Cette isle est fort abondante en vins & en sel. Le vin y est médiocre, mais il est excellent pour en faire de l’eau-de-vie ; on prétend qu’année commune, il s’en enlève près de quarante mille barriques, que les habitans font brûler.
On ne parlera pas des pêches abondantes de toute sorte de poissons frais, qui se font le long des côtes du pays d’Aunis & de Xaintonge, ni de celle des sardines qui se nomment sardines de Royan, qui se fait aux mois de juin & de juillet à l’embouchure de la Gironde, parce que le débit n’en est que pour les provinces de la généralité, ou quelques unes qui en font voisines, & que d’ailleurs à l’égard des sardines salées, il en est parlé à un endroit particulier. Voyez SARDINE
On se contentera même d’indiquer en cet endroit que c’est des marais salans de Brouage, de Marennes & de l’isle de Rhé, que se tire cette quantité extraordinaire de sel qui suffit presqu’à tout le royaume, & qui en fournit encore en abondance aux étrangers ; ce commerce qui fait la plus grande & la plus solide richesse de cette généralité, méritant un article particulier.
Marchandises auxquelles on accorde de la tare au Bureau Général de La Rochelle
Entrée
Généralement toutes les drogueries venant des ¨pays étrangers, lorsqu’elles sont dans des boucauds, barils, bariques, caisses ou tierçons, ont la tare à proportion des futailles.
Le poivre en balle, 10 sols par chacune balle.
Le sucre de Bresil qui vient toujours dans des caisses, 20 pour cent.
Les sucres & moscouades des isles Francoises de l’Amérique ; sçavoir :
- Pour les cinq grosses fermes & 40 sols du domaine d’occident, 14 pour cent
- Les sucres & moscouades de Cayenne, lorsqu’ils sont dans des caisses, 20 pour cent, & dans des bariques, 14 pour cent.
- Et pour les droits de 3 pour cent, tant en caisses qu’en barils, 17 pour cent
Le tabac de Saint-Domingue, 4 livres par rôle.
Le coton en laine, 6 livres par balle.
L’indigo, carret, госоu & autres marchandises venant des Colonies Françoises, soit en futaille ou emballage, à proportion desdites futailles & emballages ; mais seulement à l’égard des trois pour cent.
Sortie
A l’égard de la sortie, il ne se donne aucune tare que sur les soiries, que l’on fait aussi à proportion de ce qui les contient.
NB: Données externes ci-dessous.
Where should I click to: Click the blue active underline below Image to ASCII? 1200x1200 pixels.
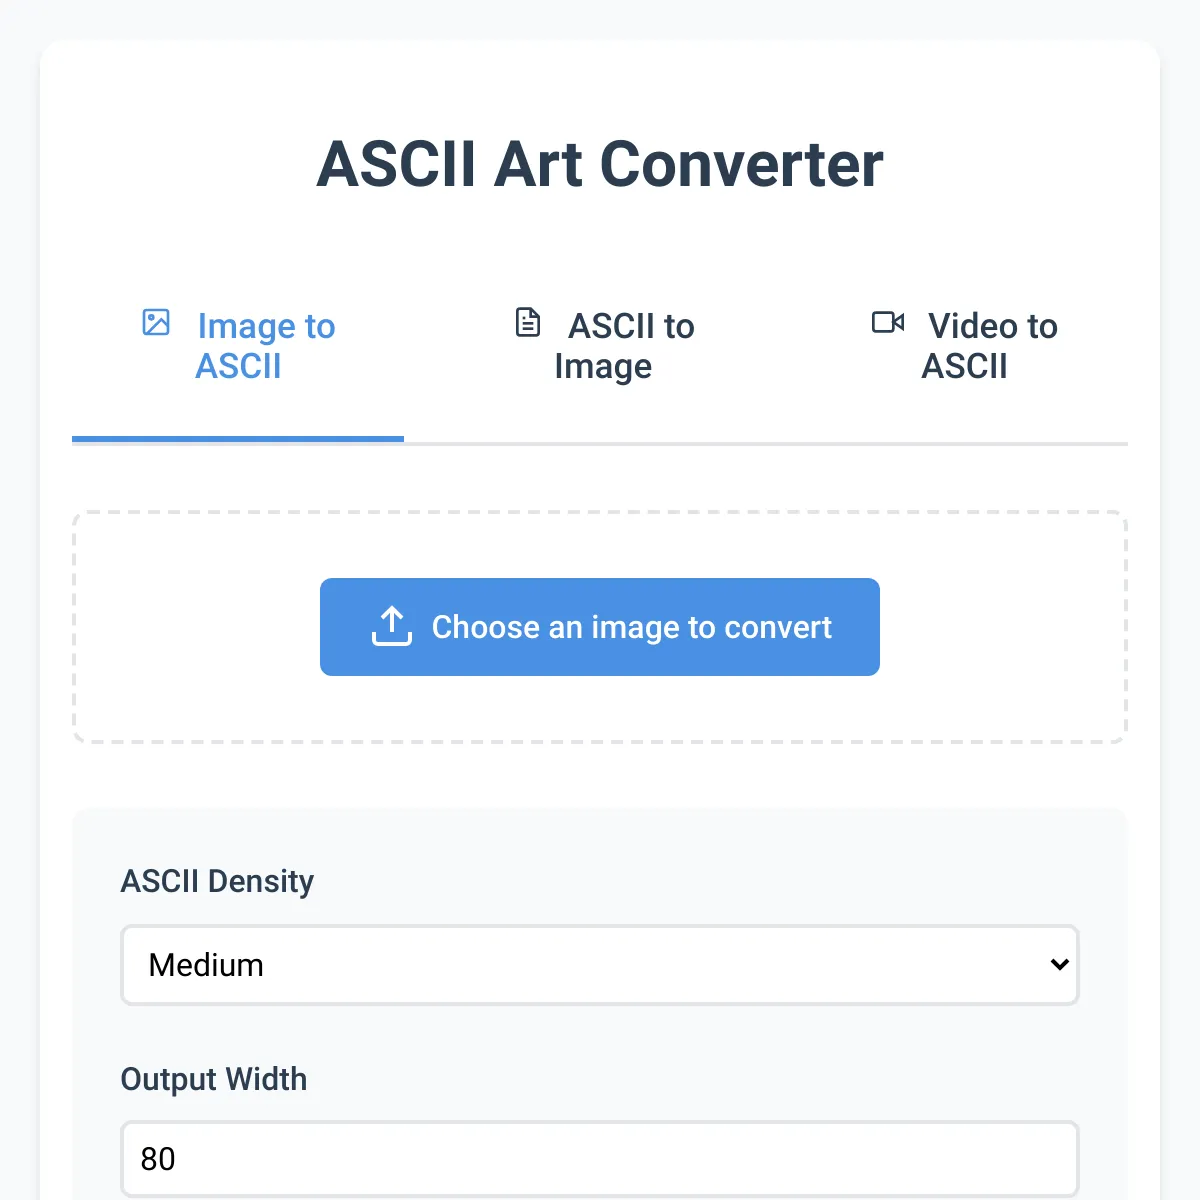[238, 439]
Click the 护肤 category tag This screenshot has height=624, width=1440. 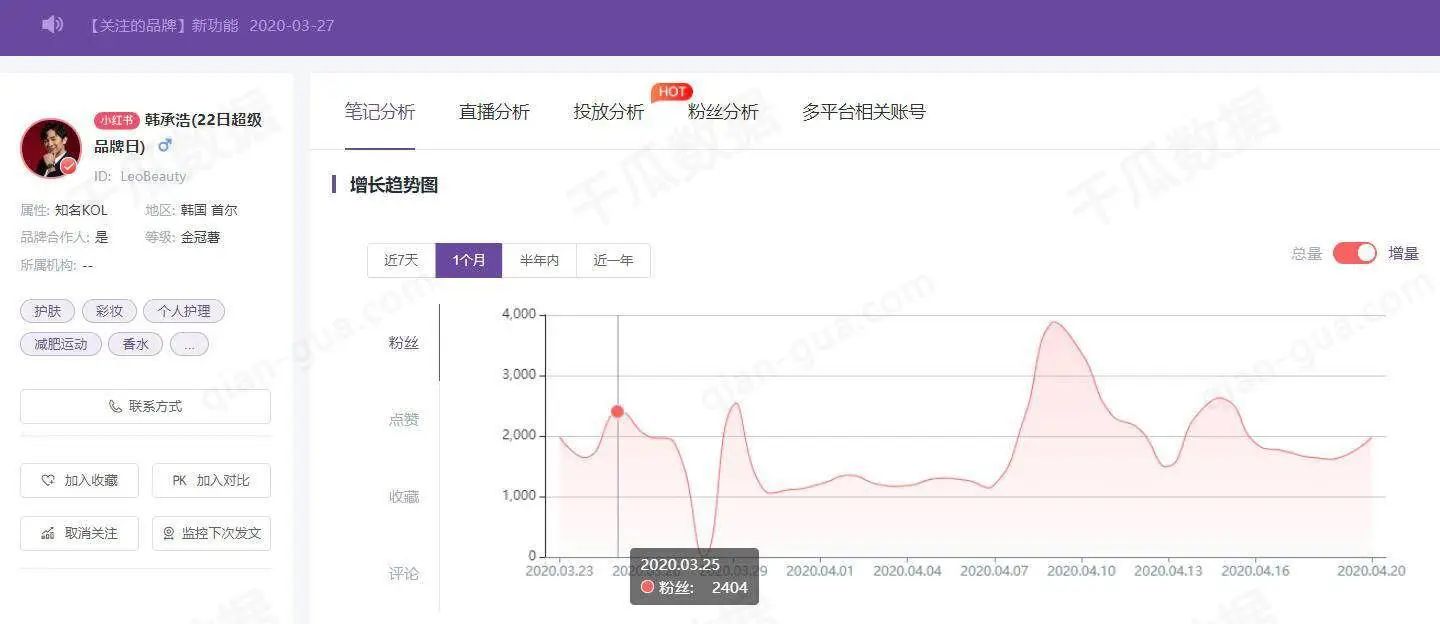[x=47, y=311]
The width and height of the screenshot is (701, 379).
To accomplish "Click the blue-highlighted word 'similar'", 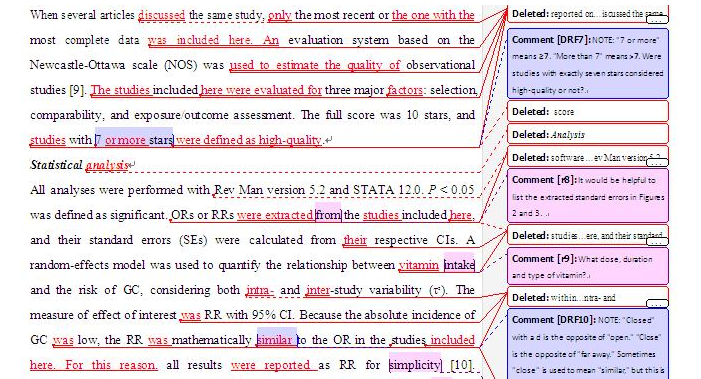I will (275, 340).
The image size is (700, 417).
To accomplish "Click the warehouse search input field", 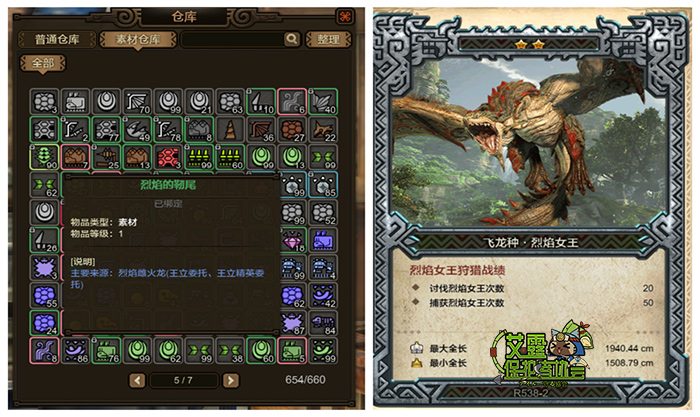I will (x=233, y=39).
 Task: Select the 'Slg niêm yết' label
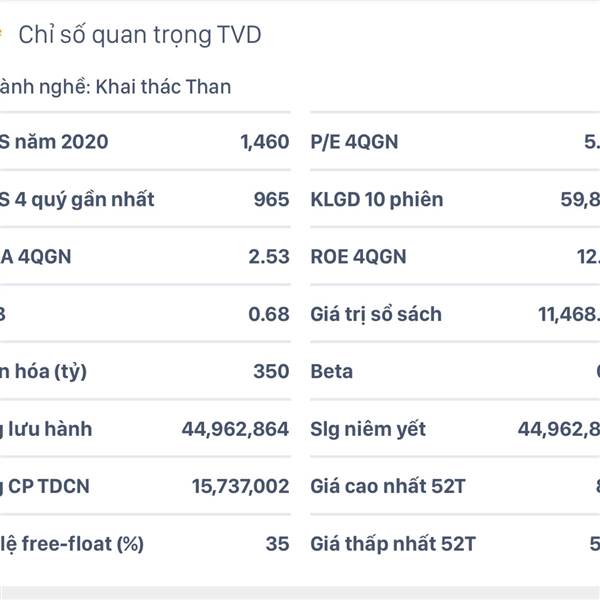coord(368,430)
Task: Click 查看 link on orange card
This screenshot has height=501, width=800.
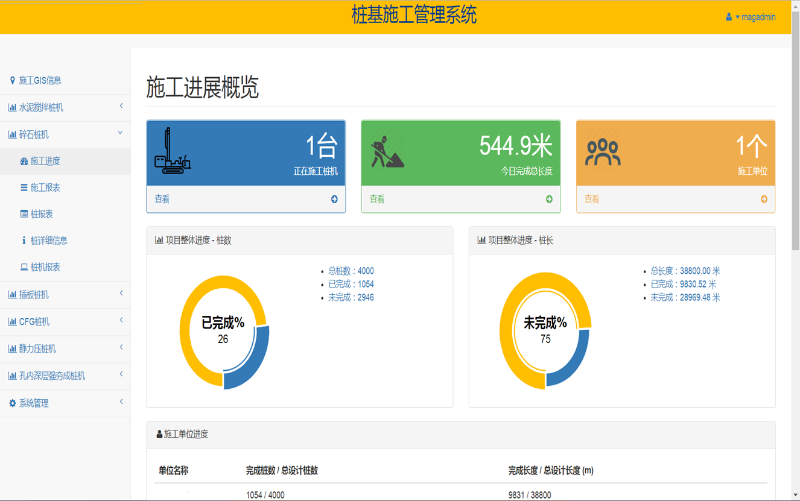Action: [x=592, y=199]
Marchandises qui arrivent ordinairement à la Rochelle, tant des pays étrangers que des provinces du royaume, avec les lieux de leur débit & consommation.
Sçavoir :
Des Colonies Françoises de l’Amérique
De l’indigo, de la casse filtalle, du coton, des sucres bruts, du carret, des sucres rafinés, de la caouanne, du rocou, du chocolat, de la cochenille, du cacez ou cacao, du campêche, des cuirs, des cuirs du Cap verd, de la mitraille, du morphile, du cascarille ou quinquina, des confitures, du tabac de Saint-Domingue, du jus de citron.
Les rafineurs de la Rochelle consomment partie des moscouades dans leurs rafineries ; & les sucres qui en proviennent, aussi bien que ceux qui y arrivent tout rafinés des isles, se dispersent dans le Poitou, l’Aunix, la Saintonge, l’Angoumois, le Limosin, le Perigord, le Maine, la Touraine, l’Anjou & Orléans.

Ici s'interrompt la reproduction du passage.